Given text:
'''
Abstract

This paper advances the global study of religiosity by conducting a systematic review of the geographic scope, religious traditions, levels of analysis, and topics investigated within contemporary scientific studies of religion, paying particular attention to intersections with generosity. The analysis builds upon a meta-analysis of 30 years of scientific studies of religion that was published ten years ago and engages a similar framework to analyze the most recent ten years of research on religiosity and spirituality. Specifically, this analysis codes for the potential for Western-centrism, Christian-centrism, and congregational-centrism, all while attending to ways to study the potential intersection between religiosity and generosity, especially during the formative youth development life stage. Two data sources inform this analysis: the international data catalog of the Association for Religious Research Archives (ARDA) and the Journal for the Scientific Study of Religion (JSSR). The results indicate that centrism remains, though perhaps to a lesser extent than in the previous decades, with the notable exception of a remaining inequality in the geographic scope. Implications for research are discussed, including practical implications to implementing a better geo-tagging process to more overtly identify the scope of data and make U.S. scope less implicit.
'''
Material provided:
'''
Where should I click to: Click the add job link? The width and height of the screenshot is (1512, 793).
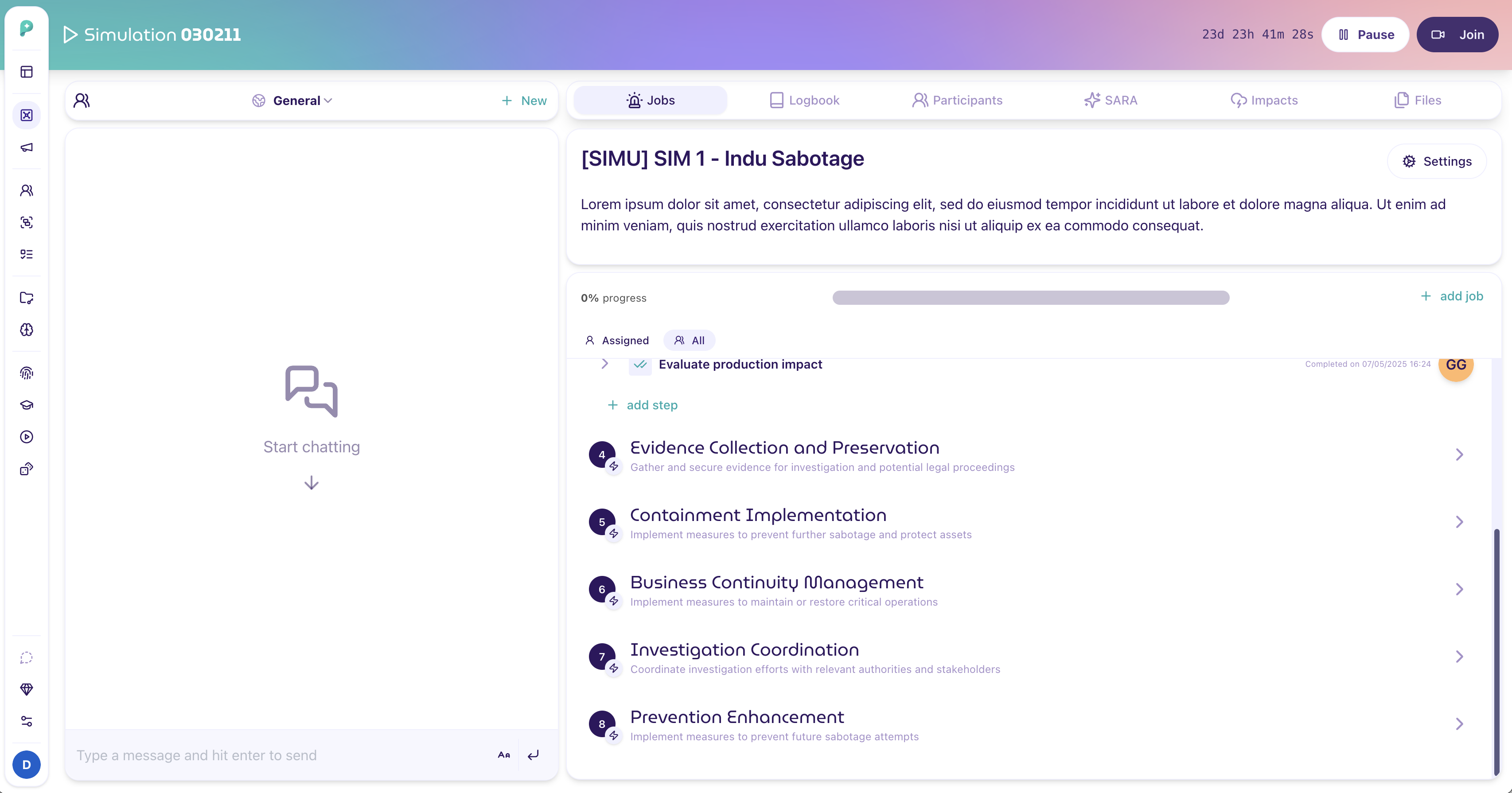pos(1452,296)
'''
Job 1:
Answer these questions from the abstract, one line each:
(a) How many years of scientific studies of religion did the earlier meta-analysis cover?
(b) In which area does the abstract say an inequality notably remains?
(c) What kind of process does the abstract propose implementing?
Job 2:
Do these statements agree with the abstract? Answer yes or no for each, quoting the words that decide it.
(a) The earlier meta-analysis was published twenty years ago.
(b) The analysis codes for Christian-centrism.
(c) The results show that centrism has disappeared.

Complete answer 1:
(a) 30 years
(b) The geographic scope
(c) A better geo-tagging process

Complete answer 2:
(a) No: "published ten years ago"
(b) Yes: "this analysis codes for the potential for Western-centrism, Christian-centrism, and congregational-centrism"
(c) No: "The results indicate that centrism remains"